Staša Gejo quitte les compétitions sur un coup de gueule : « Je ne veux plus faire partie de ce cirque ! »

© IFSC
C’est un tournant pour l’une des figures emblématiques de la scène internationale ! La Serbe Staša Gejo, 27 ans, a annoncé son retrait du circuit des compétitions après une carrière marquée par de nombreux podiums en Coupe du Monde et aux Championnats d’Europe.
Une décision radicale qu’elle justifie par un profond désaccord avec l’évolution des compétitions et un manque de soutien pour poursuivre au plus haut niveau.

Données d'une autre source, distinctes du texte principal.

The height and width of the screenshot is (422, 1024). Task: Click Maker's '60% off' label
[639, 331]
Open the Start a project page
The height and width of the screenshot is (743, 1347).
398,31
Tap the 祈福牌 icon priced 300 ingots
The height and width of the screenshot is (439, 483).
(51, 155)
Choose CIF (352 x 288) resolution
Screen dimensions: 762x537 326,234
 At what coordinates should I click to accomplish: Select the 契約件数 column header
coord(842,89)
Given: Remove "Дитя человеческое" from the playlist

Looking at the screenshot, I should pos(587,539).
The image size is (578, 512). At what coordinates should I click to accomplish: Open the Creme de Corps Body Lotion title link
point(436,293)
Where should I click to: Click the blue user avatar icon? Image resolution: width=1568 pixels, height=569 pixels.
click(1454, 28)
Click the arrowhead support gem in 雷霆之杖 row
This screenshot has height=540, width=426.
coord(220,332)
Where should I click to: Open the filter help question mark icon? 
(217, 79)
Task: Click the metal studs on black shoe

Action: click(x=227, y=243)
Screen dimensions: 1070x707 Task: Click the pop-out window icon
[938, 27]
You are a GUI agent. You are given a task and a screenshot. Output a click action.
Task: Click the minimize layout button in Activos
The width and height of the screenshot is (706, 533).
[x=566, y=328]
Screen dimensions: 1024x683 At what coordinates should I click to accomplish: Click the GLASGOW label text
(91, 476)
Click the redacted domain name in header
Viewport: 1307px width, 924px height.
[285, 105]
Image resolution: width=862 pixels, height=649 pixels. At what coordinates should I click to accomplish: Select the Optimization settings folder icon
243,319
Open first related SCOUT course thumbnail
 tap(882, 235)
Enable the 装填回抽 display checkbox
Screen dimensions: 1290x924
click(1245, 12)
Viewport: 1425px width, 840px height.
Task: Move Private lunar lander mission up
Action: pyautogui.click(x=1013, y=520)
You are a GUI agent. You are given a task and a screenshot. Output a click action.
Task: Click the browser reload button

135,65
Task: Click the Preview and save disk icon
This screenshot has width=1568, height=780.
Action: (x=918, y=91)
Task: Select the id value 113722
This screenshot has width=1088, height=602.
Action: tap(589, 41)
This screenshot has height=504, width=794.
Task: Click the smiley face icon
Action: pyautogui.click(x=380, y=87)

Une annonce choc et sans filtre !
La grimpeuse serbe a officialisé son départ sur Instagram, dans un message aussi virulent que critique : « Le monde des compétitions ne m’inspire pas, il me répugne. Je ne veux plus voir ces prises sans grain. Je ne peux plus voir les mêmes visages ouvrir chaque compétition et dicter les tendances. J’ai un problème avec ça. Je n’ai ni le soutien, ni une équipe, ni une salle, ni les ressources pour payer ces précieuses personnes, suivre les tendances et exceller dans ce système ».
Ce coup de gueule vise directement la fédération internationale et le travail des ouvreurs, qu’elle accuse de proposer un style de blocs uniformisé. Une critique que d’autres athlètes ont déjà exprimée, pointant du doigt une évolution qui favorise le spectacle au détriment d’un challenge technique et physique plus varié.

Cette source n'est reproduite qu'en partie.